目的：利用高效液相色谱法研究了在模拟人体胃肠道环境中泽泻调酯活性成分泽泻醇类化合物23-乙酰泽泻醇B、24-乙酰泽泻醇A的稳定性。方法：采用色谱柱：Lichrospher C18（250mm×4．6mm，5μm），流动相：乙腈-水（80：20），流速：0．8mL·min^-1，检测波长：210am，柱温：30℃。结果：23-乙酰泽泻醇B、24-乙酰泽泻醇A在模拟胃酸性条件下不稳定，易发生转化。23-乙酰泽泻醇B的主要转化产物为泽泻醇A、24-乙酰泽泻醇A和-未知物。24-乙酰泽泻醇A的主要转化产物为泽泻醇A和-未知物。23-乙酰泽泻醇B、24-乙酰泽泻醇A在模拟体内肠道环境中稳定，不发生明显转化。结论：胃蛋白酶可能并非引起分解的主要因素。该结果可为中药泽泻剂型研究、泽泻醇类化合物的人血成分及调脂机制提供参考，并提示泽泻醇A可能也应作为中药泽泻的另一质量控制指标。

英文摘要：

Objective： To study the stability of alisol B 23 - acetate and alisol A 24 - acetate under simulated in vivo conditions by HPLC. Methods： The separation was performed on a Lichrospher C18 （250 mm x4, 6 mm,5 μm） and CH3CN -water （80： 20） as mobile phase with a flow rate of 0. 8 mL · min^-1. UV detection was set at 210 nm and column temperature was room temperature was 30 ℃. Results： Two compounds were unstable under the simulated stomach conditions and transformed rapidly.
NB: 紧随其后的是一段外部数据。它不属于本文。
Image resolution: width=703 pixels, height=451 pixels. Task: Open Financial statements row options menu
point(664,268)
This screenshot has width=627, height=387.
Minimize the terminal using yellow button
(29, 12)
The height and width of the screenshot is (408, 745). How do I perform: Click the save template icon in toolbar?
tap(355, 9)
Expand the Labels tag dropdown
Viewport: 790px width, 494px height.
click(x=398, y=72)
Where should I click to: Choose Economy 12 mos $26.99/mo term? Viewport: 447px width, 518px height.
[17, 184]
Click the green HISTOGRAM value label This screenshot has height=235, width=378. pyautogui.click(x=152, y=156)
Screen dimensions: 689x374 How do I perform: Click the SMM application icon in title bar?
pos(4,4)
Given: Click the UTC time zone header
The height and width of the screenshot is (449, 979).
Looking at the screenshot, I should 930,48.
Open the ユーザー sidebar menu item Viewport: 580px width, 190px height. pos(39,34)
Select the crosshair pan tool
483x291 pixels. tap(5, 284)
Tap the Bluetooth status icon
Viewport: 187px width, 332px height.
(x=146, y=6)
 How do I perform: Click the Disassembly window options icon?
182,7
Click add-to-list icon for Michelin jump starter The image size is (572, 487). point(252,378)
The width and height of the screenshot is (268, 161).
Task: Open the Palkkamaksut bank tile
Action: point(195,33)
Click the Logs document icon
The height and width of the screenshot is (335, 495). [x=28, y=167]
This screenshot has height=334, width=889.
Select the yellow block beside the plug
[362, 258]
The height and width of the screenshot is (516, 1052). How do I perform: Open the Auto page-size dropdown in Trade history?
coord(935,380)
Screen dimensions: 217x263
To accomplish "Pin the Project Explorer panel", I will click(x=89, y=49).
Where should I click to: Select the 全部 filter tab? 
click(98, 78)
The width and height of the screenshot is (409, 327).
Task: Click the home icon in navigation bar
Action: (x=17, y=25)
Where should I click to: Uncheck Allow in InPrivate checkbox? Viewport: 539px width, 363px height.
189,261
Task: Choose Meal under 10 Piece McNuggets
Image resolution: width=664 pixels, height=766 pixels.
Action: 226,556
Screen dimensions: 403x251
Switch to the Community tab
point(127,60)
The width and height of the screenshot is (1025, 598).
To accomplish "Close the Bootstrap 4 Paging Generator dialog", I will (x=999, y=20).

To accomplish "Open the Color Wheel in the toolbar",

Alisol B 23 - acetate mainly transformed to alisol A 24 - acetate, Alisol A and the unknown compound. Alisol A 24 - acetate mainly transformed to alisol A and the unknown compound. But the two compounds were stable under the conditions of simulated the intestine pH and no transformation was found . Conclusion： Pepsin maybe not the major factors to cause the transformation. This results should be useful for studying the formulation of Alisma, the components in blood and regulating lipid metabolism of alisols, and also tip that alisol A may be as another index to the quality control of Alisma.